» ねらい: 日本平でのBMWオフ会の試乗記を、示された最後の文の後から書き継ぎなさい。

» 提示本文:
静岡市の日本平で開かれた、ALPINAを中心とするオフ会に、お友達のRANちゃんさんからお誘いを頂いて、喜んで参加してきた。当日集まった6台のBMWは、3台のALPINA(D3 BiTurboツーリング、B3GT3クーペ、D5 Turboセダン)とM5セダン、そしてオープンのZ4-23iと私の523iセダンという、実に贅沢で多彩な顔ぶれだった。その上誰もが、自分の大切な車を運転してもらおうという、素晴らしい心映えのオーナーばかりだった。そこでまず最初に、それぞれの車のインプレッションを書きたいと思う。
こまっちゃん@さんのALPINA B3GT3(クーペ)~優しく固い車
※タイトル画像に使わせて頂いた。
やはりいつもの高級車の試乗の時と同じように、最初はとても緊張した。この日最初に乗ったALPINA車だったこともあって、ステアリングの据え付けの固さに改めて驚いた。ウィンカー・レバーまでも固い。いつも思うのだが、それらはまさにポルシェの味わいと同じだ。さらに、この車のステアリングは、固いと同時に、どのALPINA車よりも重かったが、その感覚もポルシェを思い出させた。
走り出してみると、コツコツと路面の感触が伝わってきた。よく「絨毯の上を走るような」というたとえがあるが、同じ言い方をするならば、「ビロードの上を走るような」優しい固さなのだ。それだけに、路面をしっかりつかまえ、蹴り出して進むような着実感が濃厚にあった。今思い出してみると、実はその感触もポルシェと似ている。要するに、ポルシェの剛体感を持ったBMWが、ALPINA B3GT3だと言えるのかもしれない。けれどもこの車は、改良が加えられたBMWの直6ターボ・エンジンを搭載したFRなのだから、もちろんそこはポルシェに勝る。
試乗コースの折り返しを経て、坂を上り始めてから、ようやくシフト・パドルを操れる気持ちになると、408psものパワーを持ったこの車が、一変して面白くなった。少し涙がにじんだほどだった。専用のエアロ・パーツも比類なく美しく、まさにスーパー・カーと言うほかはない。
RANちゃんさんのALPINA D3 BiTurbo(ツーリング)~柔らかに粘る車
すでに何度か運転させていただいているこの車だが、リア・タイヤを新調した後で、しかもワインディングを走るのは初めてだった。やはりすぐに、タイヤが違うことが感じられた。自分程度の感覚でもわかるほどなのだから、この車が、どれだけ忠実に路面の感触をドライバーに伝えていることかと、心底驚かされた。フロントとリアがシンクロして、路面に柔らかく粘り着いているかのような独特な感じだった。少し柔らかすぎると思うほどだが、かなりの速度でも安定してコーナーをいなしていく。快適で速いのだから申し分ない。そしていつも同じように、それがワゴン・ボディであることをすっかり忘れさせるような、ブレのない挙動だ。

» 与えられた情報:
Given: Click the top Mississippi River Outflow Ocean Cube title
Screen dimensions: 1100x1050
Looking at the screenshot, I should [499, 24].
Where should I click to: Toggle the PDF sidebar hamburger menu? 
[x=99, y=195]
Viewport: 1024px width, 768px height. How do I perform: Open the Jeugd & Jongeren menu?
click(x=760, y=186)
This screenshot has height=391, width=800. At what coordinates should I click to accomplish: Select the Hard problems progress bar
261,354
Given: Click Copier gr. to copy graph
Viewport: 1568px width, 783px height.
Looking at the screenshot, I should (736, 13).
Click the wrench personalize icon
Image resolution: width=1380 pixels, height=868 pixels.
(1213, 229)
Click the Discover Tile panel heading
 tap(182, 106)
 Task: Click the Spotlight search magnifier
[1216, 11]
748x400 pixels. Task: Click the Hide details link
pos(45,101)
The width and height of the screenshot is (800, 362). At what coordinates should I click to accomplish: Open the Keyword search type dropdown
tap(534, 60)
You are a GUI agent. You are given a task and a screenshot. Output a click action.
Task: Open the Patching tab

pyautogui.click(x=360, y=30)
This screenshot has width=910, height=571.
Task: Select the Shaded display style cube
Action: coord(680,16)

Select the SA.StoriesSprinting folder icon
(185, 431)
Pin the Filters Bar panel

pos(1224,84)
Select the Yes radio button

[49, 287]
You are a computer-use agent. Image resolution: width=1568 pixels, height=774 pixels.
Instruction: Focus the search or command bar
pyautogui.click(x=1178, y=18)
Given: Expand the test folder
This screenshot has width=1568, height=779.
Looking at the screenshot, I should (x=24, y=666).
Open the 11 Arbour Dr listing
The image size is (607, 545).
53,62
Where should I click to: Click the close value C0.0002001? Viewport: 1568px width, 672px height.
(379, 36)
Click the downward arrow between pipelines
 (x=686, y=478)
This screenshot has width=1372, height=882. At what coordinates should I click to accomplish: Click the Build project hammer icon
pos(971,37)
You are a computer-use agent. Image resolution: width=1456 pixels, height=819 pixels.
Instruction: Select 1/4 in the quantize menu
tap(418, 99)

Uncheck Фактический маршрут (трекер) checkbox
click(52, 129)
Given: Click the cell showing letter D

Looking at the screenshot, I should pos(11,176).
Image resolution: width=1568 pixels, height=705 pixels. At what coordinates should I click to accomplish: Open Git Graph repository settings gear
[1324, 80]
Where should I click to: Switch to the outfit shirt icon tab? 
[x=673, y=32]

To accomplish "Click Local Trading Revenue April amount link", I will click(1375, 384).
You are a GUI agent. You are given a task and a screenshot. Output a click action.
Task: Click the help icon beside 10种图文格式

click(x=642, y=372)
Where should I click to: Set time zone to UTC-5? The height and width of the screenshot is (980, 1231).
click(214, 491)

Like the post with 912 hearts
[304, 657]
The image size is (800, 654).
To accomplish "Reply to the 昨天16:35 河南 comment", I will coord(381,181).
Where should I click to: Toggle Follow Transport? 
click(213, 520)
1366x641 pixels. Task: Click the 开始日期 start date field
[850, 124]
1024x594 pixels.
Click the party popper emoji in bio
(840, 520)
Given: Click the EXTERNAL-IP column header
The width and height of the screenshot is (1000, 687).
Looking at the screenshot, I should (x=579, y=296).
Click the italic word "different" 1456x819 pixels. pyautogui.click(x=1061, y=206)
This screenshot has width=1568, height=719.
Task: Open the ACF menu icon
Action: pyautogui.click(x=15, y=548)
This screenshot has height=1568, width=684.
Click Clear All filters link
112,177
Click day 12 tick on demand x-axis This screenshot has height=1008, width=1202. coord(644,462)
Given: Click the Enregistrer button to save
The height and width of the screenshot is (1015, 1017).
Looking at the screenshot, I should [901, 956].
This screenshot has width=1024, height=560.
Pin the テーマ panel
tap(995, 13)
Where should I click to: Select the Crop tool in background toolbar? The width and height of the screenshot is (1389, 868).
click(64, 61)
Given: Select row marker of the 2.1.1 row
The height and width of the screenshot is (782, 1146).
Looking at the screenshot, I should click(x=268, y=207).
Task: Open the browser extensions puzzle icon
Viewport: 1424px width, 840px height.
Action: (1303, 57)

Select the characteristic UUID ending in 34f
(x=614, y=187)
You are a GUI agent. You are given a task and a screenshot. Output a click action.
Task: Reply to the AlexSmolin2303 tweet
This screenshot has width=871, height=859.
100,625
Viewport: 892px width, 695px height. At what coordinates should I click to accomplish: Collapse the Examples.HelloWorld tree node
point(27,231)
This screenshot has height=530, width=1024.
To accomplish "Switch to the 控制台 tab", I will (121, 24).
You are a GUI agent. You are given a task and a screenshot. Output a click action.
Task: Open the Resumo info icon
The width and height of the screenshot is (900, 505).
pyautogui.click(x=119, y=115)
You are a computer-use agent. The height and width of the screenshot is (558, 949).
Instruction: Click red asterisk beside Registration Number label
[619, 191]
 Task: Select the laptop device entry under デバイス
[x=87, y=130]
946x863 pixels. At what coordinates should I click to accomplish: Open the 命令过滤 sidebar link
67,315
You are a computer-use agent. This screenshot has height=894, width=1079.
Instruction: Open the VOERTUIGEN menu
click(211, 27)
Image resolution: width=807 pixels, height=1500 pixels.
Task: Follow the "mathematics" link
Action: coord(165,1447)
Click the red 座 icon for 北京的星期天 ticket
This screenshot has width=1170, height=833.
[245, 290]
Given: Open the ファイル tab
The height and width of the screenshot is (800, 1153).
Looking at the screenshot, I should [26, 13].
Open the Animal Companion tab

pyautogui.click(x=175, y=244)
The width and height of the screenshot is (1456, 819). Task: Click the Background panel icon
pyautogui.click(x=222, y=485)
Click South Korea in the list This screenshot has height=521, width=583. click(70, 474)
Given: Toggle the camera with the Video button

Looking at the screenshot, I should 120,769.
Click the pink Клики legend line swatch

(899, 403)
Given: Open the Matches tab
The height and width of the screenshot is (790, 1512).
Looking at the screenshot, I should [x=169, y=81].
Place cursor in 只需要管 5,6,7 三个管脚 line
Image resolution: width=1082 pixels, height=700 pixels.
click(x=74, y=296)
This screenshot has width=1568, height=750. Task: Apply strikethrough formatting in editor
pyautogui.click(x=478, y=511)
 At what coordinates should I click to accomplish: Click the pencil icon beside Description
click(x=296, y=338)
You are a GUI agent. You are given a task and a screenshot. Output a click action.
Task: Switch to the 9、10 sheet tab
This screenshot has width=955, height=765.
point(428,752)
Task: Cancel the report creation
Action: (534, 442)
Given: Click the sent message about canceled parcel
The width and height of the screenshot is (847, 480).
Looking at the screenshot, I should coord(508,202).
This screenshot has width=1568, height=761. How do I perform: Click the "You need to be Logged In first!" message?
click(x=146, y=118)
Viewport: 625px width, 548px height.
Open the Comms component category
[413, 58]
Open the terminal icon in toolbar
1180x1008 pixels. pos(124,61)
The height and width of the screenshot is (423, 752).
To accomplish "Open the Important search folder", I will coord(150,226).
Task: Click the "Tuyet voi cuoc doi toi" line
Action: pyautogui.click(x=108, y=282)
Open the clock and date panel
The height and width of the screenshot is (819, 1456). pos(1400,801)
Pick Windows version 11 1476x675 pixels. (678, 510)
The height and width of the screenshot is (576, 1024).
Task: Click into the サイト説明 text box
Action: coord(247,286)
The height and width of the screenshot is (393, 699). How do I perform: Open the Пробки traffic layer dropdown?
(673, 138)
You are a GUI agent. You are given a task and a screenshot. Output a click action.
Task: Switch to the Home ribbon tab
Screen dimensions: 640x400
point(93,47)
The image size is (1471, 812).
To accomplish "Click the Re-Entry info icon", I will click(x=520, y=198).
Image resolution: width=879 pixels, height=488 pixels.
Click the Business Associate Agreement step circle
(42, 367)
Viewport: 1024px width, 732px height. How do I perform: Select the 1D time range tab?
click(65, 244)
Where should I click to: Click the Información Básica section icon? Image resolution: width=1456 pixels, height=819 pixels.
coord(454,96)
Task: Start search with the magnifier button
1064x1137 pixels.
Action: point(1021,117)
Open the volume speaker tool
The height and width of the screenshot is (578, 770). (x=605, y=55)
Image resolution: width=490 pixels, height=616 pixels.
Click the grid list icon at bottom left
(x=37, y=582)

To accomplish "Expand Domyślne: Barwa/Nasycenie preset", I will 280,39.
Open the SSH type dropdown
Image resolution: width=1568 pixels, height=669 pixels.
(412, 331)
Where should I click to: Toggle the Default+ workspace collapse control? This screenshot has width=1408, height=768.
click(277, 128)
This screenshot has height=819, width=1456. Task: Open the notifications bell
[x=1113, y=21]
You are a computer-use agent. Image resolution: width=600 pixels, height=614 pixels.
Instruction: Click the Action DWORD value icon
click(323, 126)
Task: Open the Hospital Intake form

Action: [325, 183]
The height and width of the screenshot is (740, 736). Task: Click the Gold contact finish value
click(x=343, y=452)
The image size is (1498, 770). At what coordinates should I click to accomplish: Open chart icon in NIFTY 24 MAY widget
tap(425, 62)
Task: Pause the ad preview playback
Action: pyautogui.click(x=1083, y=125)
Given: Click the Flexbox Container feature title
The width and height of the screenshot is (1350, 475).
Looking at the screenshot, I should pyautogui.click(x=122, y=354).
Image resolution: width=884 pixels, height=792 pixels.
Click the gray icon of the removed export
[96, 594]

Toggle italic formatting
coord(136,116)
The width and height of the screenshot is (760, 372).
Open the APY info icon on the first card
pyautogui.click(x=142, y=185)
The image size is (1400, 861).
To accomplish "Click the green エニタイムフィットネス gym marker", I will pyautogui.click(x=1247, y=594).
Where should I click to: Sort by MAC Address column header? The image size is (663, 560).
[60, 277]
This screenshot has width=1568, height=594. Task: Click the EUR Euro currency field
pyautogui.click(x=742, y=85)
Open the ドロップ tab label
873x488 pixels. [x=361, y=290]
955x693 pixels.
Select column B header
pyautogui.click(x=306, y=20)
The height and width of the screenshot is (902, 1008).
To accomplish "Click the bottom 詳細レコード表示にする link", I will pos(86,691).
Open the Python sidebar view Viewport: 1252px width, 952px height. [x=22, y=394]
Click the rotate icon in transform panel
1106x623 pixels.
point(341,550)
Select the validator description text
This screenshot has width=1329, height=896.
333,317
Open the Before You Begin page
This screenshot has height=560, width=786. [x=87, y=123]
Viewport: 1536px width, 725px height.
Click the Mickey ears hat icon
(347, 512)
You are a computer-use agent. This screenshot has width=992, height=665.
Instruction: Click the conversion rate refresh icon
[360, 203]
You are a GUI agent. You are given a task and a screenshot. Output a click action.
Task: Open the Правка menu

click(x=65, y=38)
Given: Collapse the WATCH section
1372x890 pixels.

» 課題の出力:
ALPINA D3 BiTurboのパワーは低回転域からの十分以上のトルクに助けられて、大パワーのガソリン車に引けを取らない勢いで、グイグイと坂を加速して上ることができる。それでいて、踏んでもオーバー・パワーには至らない(実はRANちゃん号は至ると思う)ような安心感がある。だから運転していて、日常走行からスポーティなワインディング走行まで、幅広くその性能を使い切れる(実はRANちゃん号はドーピングしているので使い切れない)という充実感がある。そんなパワーが、よくチューンされたALPINAのボディに収められた、素晴らしい車なのだ。
kota_2007さんのALPINA D5 Turbo(セダン)~力を秘めて優雅な車
意外と落ち着いて運転できたのは、それがALPINA D5 Turboと言えども、とりあえず自分の車と同じF10だったから、という理由があると思う。そして以前世田谷の店で試乗した時と同じように、ボディの大きさ、重さをまったく感じさせないパワーの、スムーズな出方に感心した。ディーゼル・エンジンのネガティブな面も、同じようにまったく感じられなかった。
逆に、その試乗の時と違って感じられたのは、エンジンやマフラーの響きの穏やかさだった。これは、その後借り出したF10-M5や、この当日の他の車、特にE60-M5やALPINA B3GT3などの、それぞれに目立つ音と比べられることになったせいだと思う。しかし、この車は61.2kgmもの爆発的なトルクを秘めているのだ。
この穏やかという印象は、音に限らず、今回のALPINA D5 Turboの雰囲気や挙動などの色々な面に感じられた。それは優雅と言って良いものだ。そしてこれはkota_2007さんの車だったから、それはオーナーのスタイルを表しているのだろうと思った。納車からのわずかな期間に、すっかりkota_2007さんの掌中に収まって取り澄ましていた、この白いALPINAには、少し嫉妬を覚えたほどだった。
yonechaさんのE60 M5(セダン)~繊細で激しい車
ちょっと前に、恐ろしく元気が良くて楽しい、V8ターボを積んだ現行のM5を乗り回してきたが、この先代M5のV10NAの音やフィーリングはさらに素晴らしいと聞いていた。そして図らずも、今回初めて運転させていただく機会を得た。
Mのエンブレムを背負った重厚感のある音は、意外と滑らかで繊細だった。そしてV8ターボよりも、むしろ直6NAの方に似ていると感じた。低速ギアだったが、上まで回すことが容易で楽しかった。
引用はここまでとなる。